AIM OF THE EXERCISE: Begin at the line containing "Task: Select the Rectangle tool" in the records below, end at the line containing "Swap width and height arrows button", and retype each line in that span exactly. No other line and no image should appear.

RECORDS SHOWN:

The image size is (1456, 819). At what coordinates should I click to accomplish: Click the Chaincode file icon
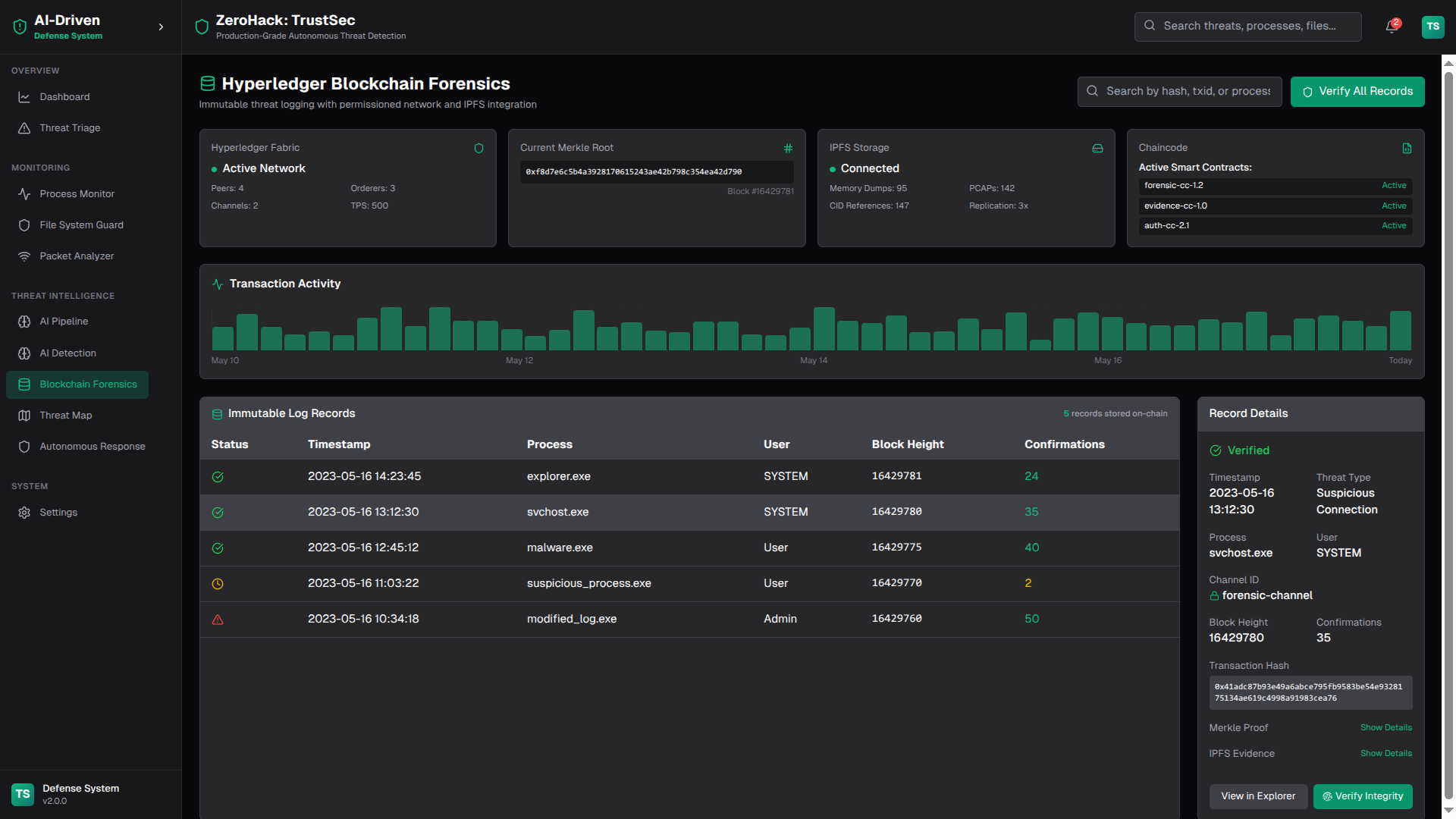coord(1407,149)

---

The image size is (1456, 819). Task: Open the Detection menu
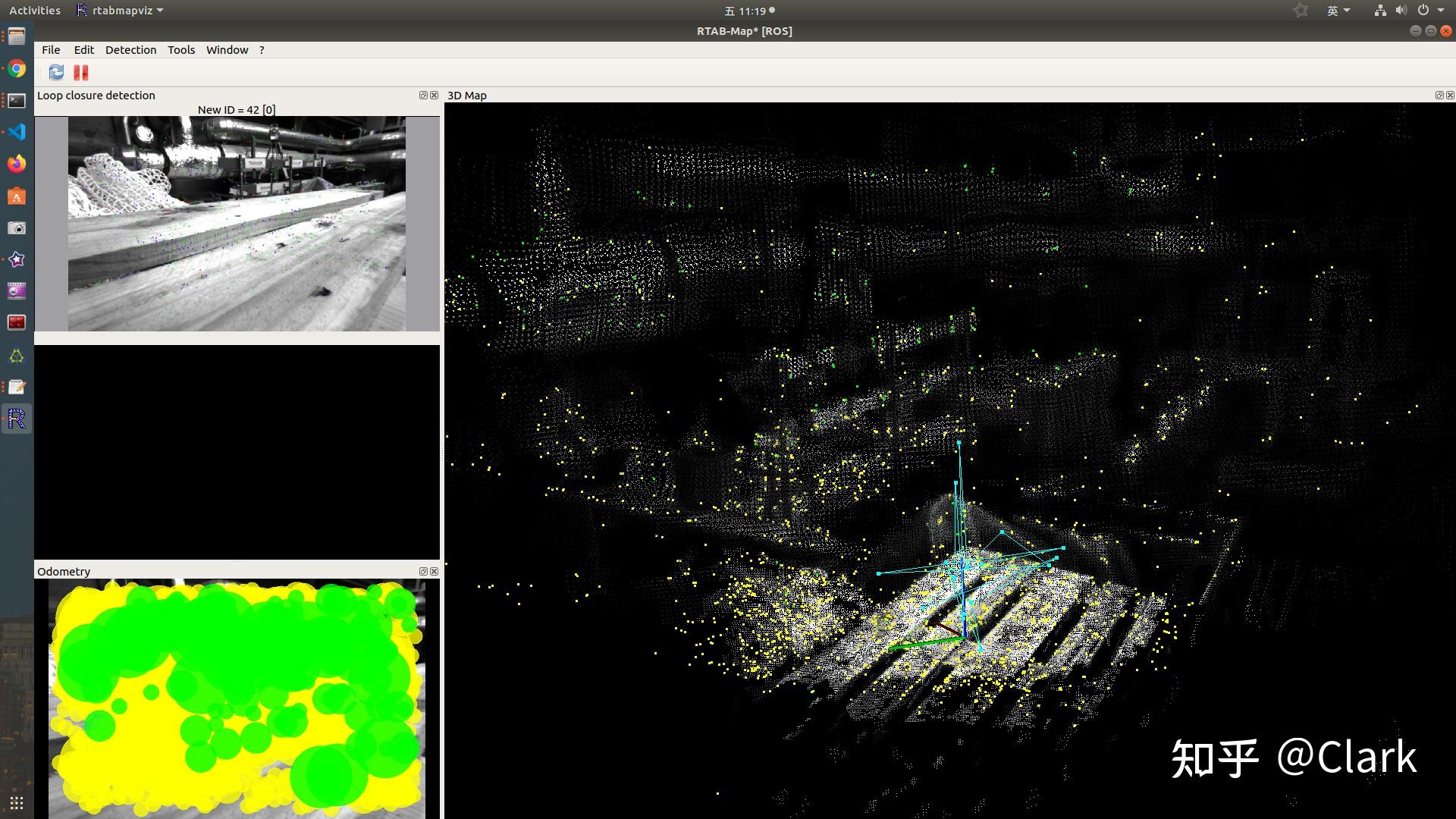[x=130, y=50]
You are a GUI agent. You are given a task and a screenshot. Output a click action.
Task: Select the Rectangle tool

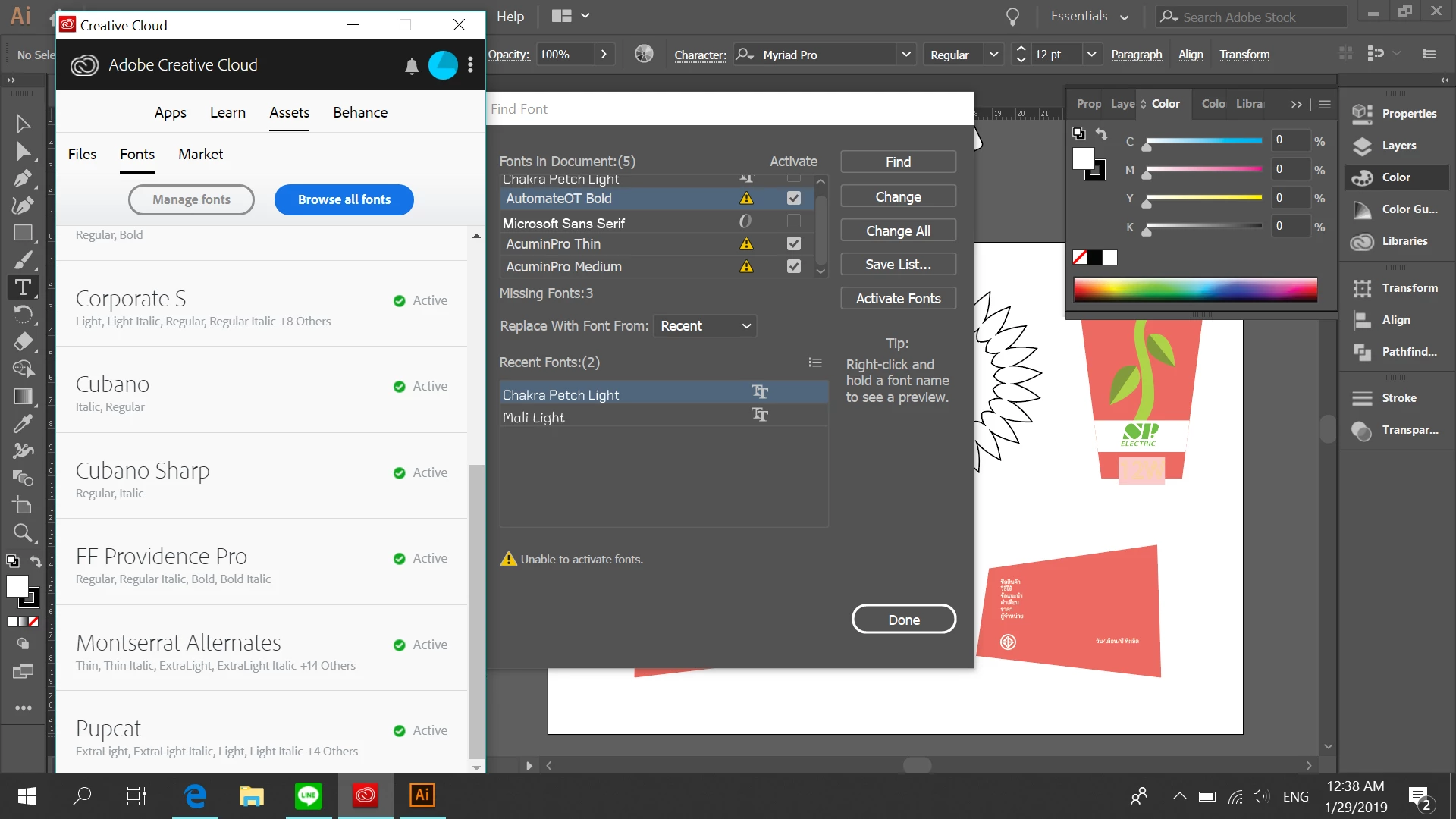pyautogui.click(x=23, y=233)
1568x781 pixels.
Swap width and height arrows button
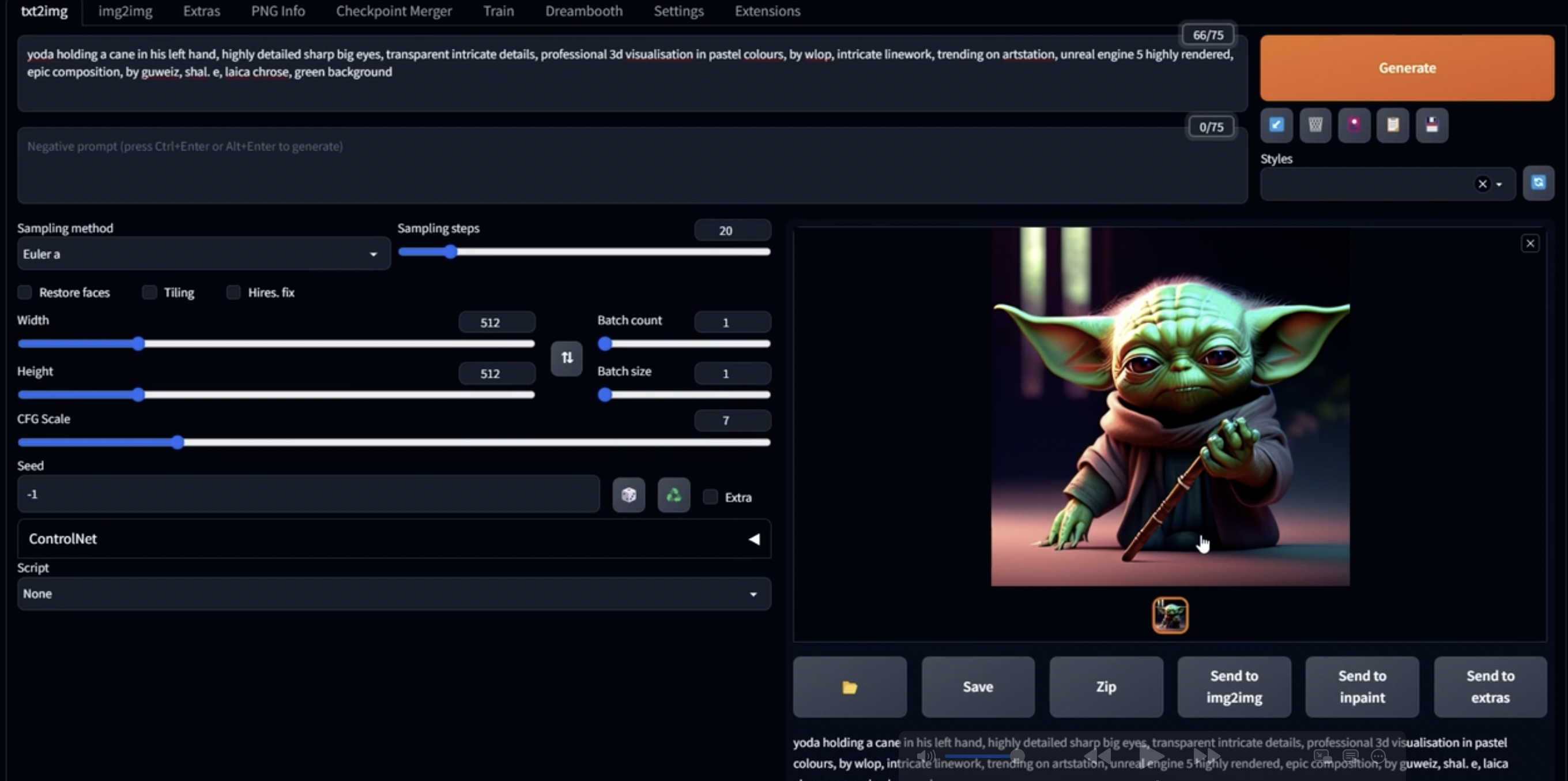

* * *

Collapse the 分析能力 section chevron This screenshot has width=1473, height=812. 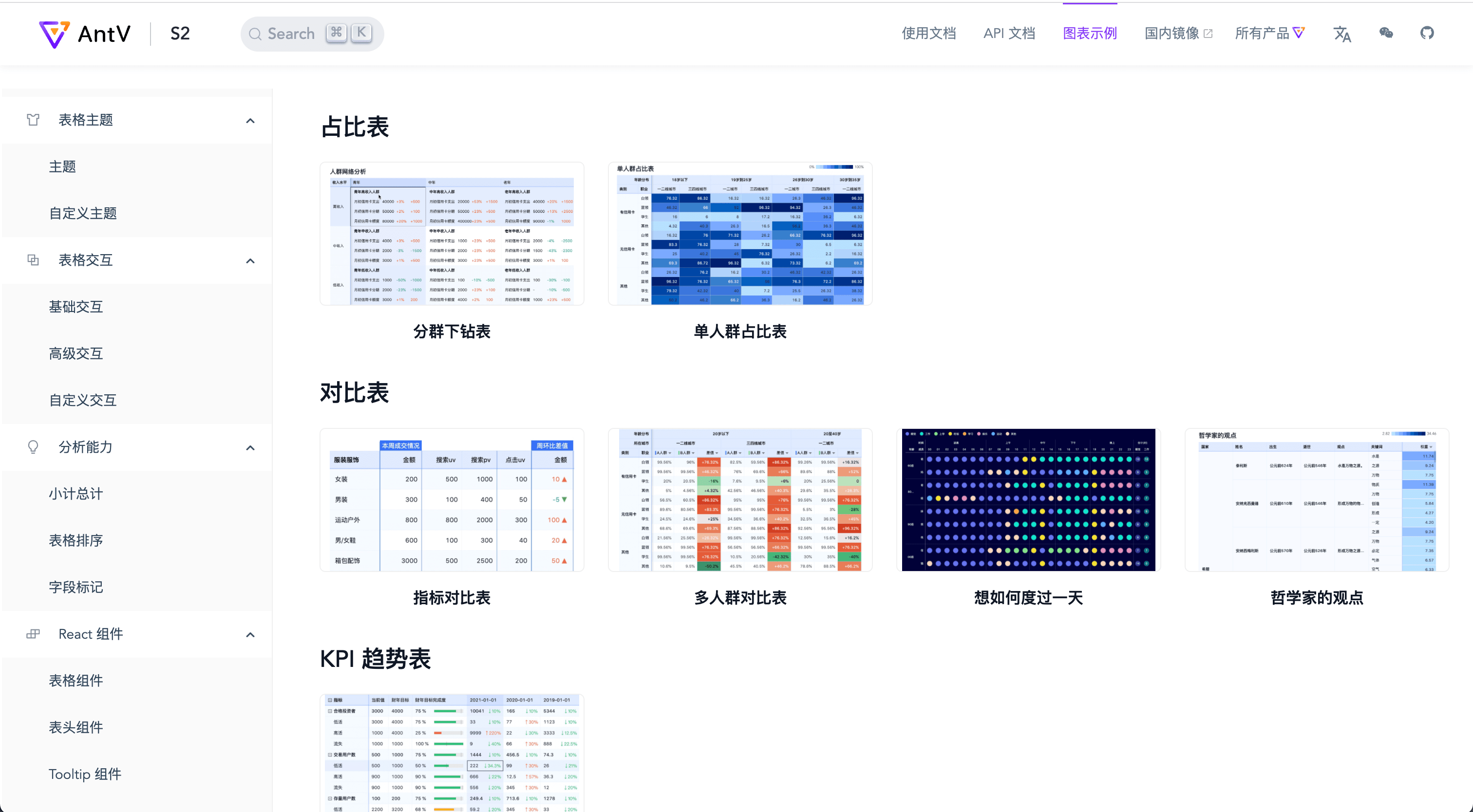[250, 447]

SOLVED PROBLEM:
Task: Select the Rectangle tool

pyautogui.click(x=23, y=233)
1568x781 pixels.
Swap width and height arrows button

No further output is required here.